Muito além de R$ 10 bilhões

Apesar do tiroteio entre a Presidência da República e a presidência da Câmara, a Comissão Mista de Orçamento continuou trabalhando no Congresso Nacional e aprovou o relatório preliminar sobre receitas e despesas para 2016, um documento ainda sem resposta para um problema essencial: faltam R$ 10,3 bilhões para garantir, pelo menos no papel, um superávit primário de R$ 34,4 bilhões, equivalente, pelas previsões oficiais, a 0,7% do Produto Interno Bruto (PIB). Como solução, o relator do projeto, deputado Ricardo Barros (PP-PR), propõe cortar cerca de R$ 10 bilhões do programa Bolsa Família. Bastaria eliminar excessos, ou fraudes, segundo ele, e nada se perderia. Tanto no Executivo quanto em algumas áreas do Parlamento há rejeição à proposta. Mas o desafio real vai muito além da arrecadação desses bilhões ou de um corte de gasto em montante equivalente. Falta muito mais para um conserto efetivo das contas públicas.

O Estado de S.Paulo

06 Dezembro 2015 | 03h01

O governo conseguiu escapar na mesma semana de um desastre bem mais próximo. Os congressistas finalmente aprovaram a revisão da meta fiscal deste ano, permitindo à presidente Dilma Rousseff encerrar 2015 com um buraco financeiro de até R$ 119,9 bilhões. Com isso ela se livrou de ser acusada mais uma vez de violação da Lei de Responsabilidade Fiscal. Com essa autorização, fica legalmente sacramentado um déficit primário – sem contar, portanto, os juros da dívida pública – pelo segundo ano consecutivo.

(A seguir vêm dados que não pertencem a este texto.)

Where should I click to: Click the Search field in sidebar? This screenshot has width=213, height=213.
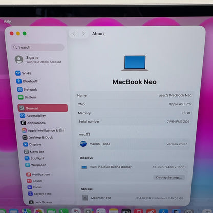[x=38, y=47]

Anos de gastança, de manejo irresponsável das finanças públicas e de muita incompetência na formulação e na condução da política econômica resultaram, como foi previsto muitas vezes, numa desastrosa mistura de crise fiscal, recessão e inflação muito acima dos padrões internacionais – tanto dos países desenvolvidos quanto dos emergentes e em desenvolvimento. O aumento de gastos e a distribuição mal planejada de incentivos foram apenas uma parte dessa história. Nesses anos, o Orçamento, já muito rígido, tornou-se ainda menos flexível.

O desastre fiscal está longe de ser atenuado com a legalização do rombo de 2015 e com os arranjos, ainda incompletos, para a obtenção de um superávit primário em 2016. As dificuldades econômicas e orçamentárias deste ano vão transbordar para o próximo, assim como pressões inflacionárias ainda muito fortes. A alta de preços continuará comendo a renda dos consumidores e o desemprego, já em torno de 9%, ainda poderá aumentar.

As últimas projeções indicam uma contração econômica na faixa de 2% a 2,5% nos próximos 12 meses e alguns especialistas já falam em números mais feios. As perspectivas pioraram com a divulgação do PIB do terceiro trimestre, 1,7% menor que o do segundo e 4,5% inferior ao de um ano antes.

Apesar desse quadro, há o risco de um novo aumento dos juros básicos em janeiro, na próxima reunião do Comitê de Política Monetária (Copom) do Banco Central. Sem uma clara indicação de melhora das contas públicas, resta o aperto monetário como instrumento de combate à alta de preços. Se esse aumento ocorrer, os negócios ficarão mais travados, a insegurança de empresários e consumidores deverá aumentar e a arrecadação será severamente prejudicada.

A discussão do Orçamento de 2016 avançou um pouco nos últimos dias, mas falta indicar claramente as fontes de receita e o alcance possível dos cortes. O projeto da Lei de Diretrizes Orçamentárias (LDO) continua tramitando, embora, num país mais normal, já devesse ter sido aprovado em junho. Sete medidas provisórias importantes para as contas públicas – com impacto de cerca de R$ 21 bilhões – permanecem na fila para votação. Enquanto isso, as finanças oficiais se deterioram. O déficit nominal do setor público (incluídos os juros) aproxima-se de 10% do PIB e é um dos maiores do mundo. Além disso, no governo e no Congresso há quem proponha um resultado primário igual a zero para 2016. Será uma eficiente maneira de liquidar qualquer remanescente de credibilidade.